Reproduce all of the records below, substituting "Where should I click to accomplish" for every occurrence of "At what coordinates should I click to accomplish" and leaving everything else unchanged.

(Entries indicating where items appear)
** Start **

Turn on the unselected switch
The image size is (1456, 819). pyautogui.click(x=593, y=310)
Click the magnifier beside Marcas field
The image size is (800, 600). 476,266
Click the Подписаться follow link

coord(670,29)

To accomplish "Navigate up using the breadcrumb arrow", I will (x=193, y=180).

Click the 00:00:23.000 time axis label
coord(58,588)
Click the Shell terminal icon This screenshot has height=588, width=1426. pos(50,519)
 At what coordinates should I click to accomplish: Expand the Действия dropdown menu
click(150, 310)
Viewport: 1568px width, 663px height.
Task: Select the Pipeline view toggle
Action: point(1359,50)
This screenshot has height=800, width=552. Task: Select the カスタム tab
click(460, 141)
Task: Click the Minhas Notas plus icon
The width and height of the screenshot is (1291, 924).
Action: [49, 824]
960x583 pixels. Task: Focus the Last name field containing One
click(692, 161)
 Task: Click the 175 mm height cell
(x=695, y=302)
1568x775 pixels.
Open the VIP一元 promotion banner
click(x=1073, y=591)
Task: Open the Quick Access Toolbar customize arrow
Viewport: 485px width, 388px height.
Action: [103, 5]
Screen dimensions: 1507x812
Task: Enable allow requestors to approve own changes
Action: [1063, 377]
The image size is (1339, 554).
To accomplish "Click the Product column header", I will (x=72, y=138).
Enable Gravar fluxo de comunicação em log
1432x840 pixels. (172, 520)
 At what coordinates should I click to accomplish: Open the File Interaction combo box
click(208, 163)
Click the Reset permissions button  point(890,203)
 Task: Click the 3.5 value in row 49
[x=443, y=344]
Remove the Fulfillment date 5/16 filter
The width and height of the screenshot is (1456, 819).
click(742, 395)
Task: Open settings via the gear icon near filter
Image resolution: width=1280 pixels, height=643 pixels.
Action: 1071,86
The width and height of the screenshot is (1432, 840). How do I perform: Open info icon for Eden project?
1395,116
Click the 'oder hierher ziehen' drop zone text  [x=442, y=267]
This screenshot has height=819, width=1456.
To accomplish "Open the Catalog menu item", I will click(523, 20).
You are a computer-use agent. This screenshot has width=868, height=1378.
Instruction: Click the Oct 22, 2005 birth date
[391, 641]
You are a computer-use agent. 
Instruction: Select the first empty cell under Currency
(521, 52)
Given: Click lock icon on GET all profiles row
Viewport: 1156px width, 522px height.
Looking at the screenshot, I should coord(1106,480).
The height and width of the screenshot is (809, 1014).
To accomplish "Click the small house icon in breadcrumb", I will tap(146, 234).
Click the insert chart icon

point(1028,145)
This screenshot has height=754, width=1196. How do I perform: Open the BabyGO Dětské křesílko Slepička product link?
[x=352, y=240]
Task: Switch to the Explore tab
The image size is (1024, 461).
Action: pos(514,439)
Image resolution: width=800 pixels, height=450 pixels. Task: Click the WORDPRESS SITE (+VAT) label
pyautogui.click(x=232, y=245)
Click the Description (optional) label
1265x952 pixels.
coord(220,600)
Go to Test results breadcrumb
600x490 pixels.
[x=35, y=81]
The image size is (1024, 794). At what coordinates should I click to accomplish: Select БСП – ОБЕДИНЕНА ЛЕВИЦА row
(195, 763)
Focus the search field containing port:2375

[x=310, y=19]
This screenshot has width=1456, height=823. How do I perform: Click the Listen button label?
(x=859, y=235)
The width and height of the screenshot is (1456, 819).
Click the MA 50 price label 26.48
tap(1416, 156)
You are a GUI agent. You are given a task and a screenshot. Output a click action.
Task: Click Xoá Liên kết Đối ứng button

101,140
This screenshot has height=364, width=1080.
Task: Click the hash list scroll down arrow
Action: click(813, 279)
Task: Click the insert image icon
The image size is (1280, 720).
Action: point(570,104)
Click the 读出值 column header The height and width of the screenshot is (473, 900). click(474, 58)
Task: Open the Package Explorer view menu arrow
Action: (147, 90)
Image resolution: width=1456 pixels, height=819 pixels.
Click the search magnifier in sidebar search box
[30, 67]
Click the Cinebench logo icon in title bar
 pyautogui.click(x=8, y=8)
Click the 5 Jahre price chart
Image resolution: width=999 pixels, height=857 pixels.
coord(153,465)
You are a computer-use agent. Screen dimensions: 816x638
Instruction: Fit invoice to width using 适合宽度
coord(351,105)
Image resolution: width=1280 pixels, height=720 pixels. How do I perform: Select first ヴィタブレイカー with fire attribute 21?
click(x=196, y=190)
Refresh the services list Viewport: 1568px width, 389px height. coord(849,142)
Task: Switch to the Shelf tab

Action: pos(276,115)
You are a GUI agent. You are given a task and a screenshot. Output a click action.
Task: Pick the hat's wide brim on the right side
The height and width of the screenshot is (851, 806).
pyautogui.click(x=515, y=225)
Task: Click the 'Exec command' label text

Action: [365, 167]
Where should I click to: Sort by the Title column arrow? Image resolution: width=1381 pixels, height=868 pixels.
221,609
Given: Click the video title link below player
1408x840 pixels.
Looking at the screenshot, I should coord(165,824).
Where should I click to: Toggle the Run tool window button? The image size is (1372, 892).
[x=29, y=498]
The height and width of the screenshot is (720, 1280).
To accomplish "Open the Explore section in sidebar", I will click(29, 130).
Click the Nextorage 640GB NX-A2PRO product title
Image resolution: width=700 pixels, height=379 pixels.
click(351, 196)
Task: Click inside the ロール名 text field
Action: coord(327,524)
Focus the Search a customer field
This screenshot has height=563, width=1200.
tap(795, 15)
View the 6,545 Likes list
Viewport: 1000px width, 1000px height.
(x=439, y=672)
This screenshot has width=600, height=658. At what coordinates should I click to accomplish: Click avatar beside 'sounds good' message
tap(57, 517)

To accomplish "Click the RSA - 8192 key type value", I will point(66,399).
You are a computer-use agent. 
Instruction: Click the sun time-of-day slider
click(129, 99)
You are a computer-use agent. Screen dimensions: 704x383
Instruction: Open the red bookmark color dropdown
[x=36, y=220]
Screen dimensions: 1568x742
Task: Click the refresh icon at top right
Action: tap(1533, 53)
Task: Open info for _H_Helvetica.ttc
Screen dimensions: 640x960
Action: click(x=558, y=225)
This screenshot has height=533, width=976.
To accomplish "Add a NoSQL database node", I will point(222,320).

** End **

[Result for this exercise]
Turn on the unselected switch
The image size is (1456, 819). pyautogui.click(x=593, y=310)
Click the magnifier beside Marcas field
The image size is (800, 600). 476,266
Click the Подписаться follow link

coord(670,29)

To accomplish "Navigate up using the breadcrumb arrow", I will (x=193, y=180).

Click the 00:00:23.000 time axis label
coord(58,588)
Click the Shell terminal icon This screenshot has height=588, width=1426. pos(50,519)
 Where should I click to accomplish: Expand the Действия dropdown menu
click(150, 310)
Viewport: 1568px width, 663px height.
Task: Select the Pipeline view toggle
Action: point(1359,50)
This screenshot has height=800, width=552. Task: Select the カスタム tab
click(460, 141)
Task: Click the Minhas Notas plus icon
The width and height of the screenshot is (1291, 924).
Action: [49, 824]
960x583 pixels. Task: Focus the Last name field containing One
click(692, 161)
 Task: Click the 175 mm height cell
(x=695, y=302)
1568x775 pixels.
Open the VIP一元 promotion banner
click(x=1073, y=591)
Task: Open the Quick Access Toolbar customize arrow
Viewport: 485px width, 388px height.
Action: [103, 5]
Screen dimensions: 1507x812
Task: Enable allow requestors to approve own changes
Action: [1063, 377]
The image size is (1339, 554).
To accomplish "Click the Product column header", I will (x=72, y=138).
Enable Gravar fluxo de comunicação em log
1432x840 pixels. (172, 520)
 Where should I click to accomplish: Open the File Interaction combo box
click(208, 163)
Click the Reset permissions button  point(890,203)
 Task: Click the 3.5 value in row 49
[x=443, y=344]
Remove the Fulfillment date 5/16 filter
The width and height of the screenshot is (1456, 819).
click(742, 395)
Task: Open settings via the gear icon near filter
Image resolution: width=1280 pixels, height=643 pixels.
Action: 1071,86
The width and height of the screenshot is (1432, 840). How do I perform: Open info icon for Eden project?
1395,116
Click the 'oder hierher ziehen' drop zone text  [x=442, y=267]
This screenshot has height=819, width=1456.
To accomplish "Open the Catalog menu item", I will click(523, 20).
You are a computer-use agent. This screenshot has width=868, height=1378.
Instruction: Click the Oct 22, 2005 birth date
[391, 641]
You are a computer-use agent. 
Instruction: Select the first empty cell under Currency
(521, 52)
Given: Click lock icon on GET all profiles row
Viewport: 1156px width, 522px height.
Looking at the screenshot, I should coord(1106,480).
The height and width of the screenshot is (809, 1014).
To accomplish "Click the small house icon in breadcrumb", I will tap(146, 234).
Click the insert chart icon

point(1028,145)
This screenshot has height=754, width=1196. How do I perform: Open the BabyGO Dětské křesílko Slepička product link?
[x=352, y=240]
Task: Switch to the Explore tab
The image size is (1024, 461).
Action: pos(514,439)
Image resolution: width=800 pixels, height=450 pixels. Task: Click the WORDPRESS SITE (+VAT) label
pyautogui.click(x=232, y=245)
Click the Description (optional) label
1265x952 pixels.
coord(220,600)
Go to Test results breadcrumb
600x490 pixels.
[x=35, y=81]
The image size is (1024, 794). Where should I click to accomplish: Select БСП – ОБЕДИНЕНА ЛЕВИЦА row
(195, 763)
Focus the search field containing port:2375

[x=310, y=19]
This screenshot has width=1456, height=823. How do I perform: Click the Listen button label?
(x=859, y=235)
The width and height of the screenshot is (1456, 819).
Click the MA 50 price label 26.48
tap(1416, 156)
You are a GUI agent. You are given a task and a screenshot. Output a click action.
Task: Click Xoá Liên kết Đối ứng button

101,140
This screenshot has height=364, width=1080.
Task: Click the hash list scroll down arrow
Action: click(813, 279)
Task: Click the insert image icon
The image size is (1280, 720).
Action: point(570,104)
Click the 读出值 column header The height and width of the screenshot is (473, 900). click(474, 58)
Task: Open the Package Explorer view menu arrow
Action: (147, 90)
Image resolution: width=1456 pixels, height=819 pixels.
Click the search magnifier in sidebar search box
[30, 67]
Click the Cinebench logo icon in title bar
 pyautogui.click(x=8, y=8)
Click the 5 Jahre price chart
Image resolution: width=999 pixels, height=857 pixels.
coord(153,465)
You are a computer-use agent. Screen dimensions: 816x638
Instruction: Fit invoice to width using 适合宽度
coord(351,105)
Image resolution: width=1280 pixels, height=720 pixels. How do I perform: Select first ヴィタブレイカー with fire attribute 21?
click(x=196, y=190)
Refresh the services list Viewport: 1568px width, 389px height. coord(849,142)
Task: Switch to the Shelf tab

Action: pos(276,115)
You are a GUI agent. You are given a task and a screenshot. Output a click action.
Task: Pick the hat's wide brim on the right side
The height and width of the screenshot is (851, 806).
pyautogui.click(x=515, y=225)
Task: Click the 'Exec command' label text

Action: [365, 167]
Where should I click to: Sort by the Title column arrow? Image resolution: width=1381 pixels, height=868 pixels.
221,609
Given: Click the video title link below player
1408x840 pixels.
Looking at the screenshot, I should coord(165,824).
Where should I click to: Toggle the Run tool window button? The image size is (1372, 892).
[x=29, y=498]
The height and width of the screenshot is (720, 1280).
To accomplish "Open the Explore section in sidebar", I will click(29, 130).
Click the Nextorage 640GB NX-A2PRO product title
Image resolution: width=700 pixels, height=379 pixels.
click(351, 196)
Task: Click inside the ロール名 text field
Action: coord(327,524)
Focus the Search a customer field
This screenshot has height=563, width=1200.
tap(795, 15)
View the 6,545 Likes list
Viewport: 1000px width, 1000px height.
(x=439, y=672)
This screenshot has width=600, height=658. Where should I click to accomplish: Click avatar beside 'sounds good' message
tap(57, 517)

To accomplish "Click the RSA - 8192 key type value", I will point(66,399).
You are a computer-use agent. 
Instruction: Click the sun time-of-day slider
click(129, 99)
You are a computer-use agent. Screen dimensions: 704x383
Instruction: Open the red bookmark color dropdown
[x=36, y=220]
Screen dimensions: 1568x742
Task: Click the refresh icon at top right
Action: tap(1533, 53)
Task: Open info for _H_Helvetica.ttc
Screen dimensions: 640x960
Action: click(x=558, y=225)
This screenshot has height=533, width=976.
To accomplish "Add a NoSQL database node", I will point(222,320).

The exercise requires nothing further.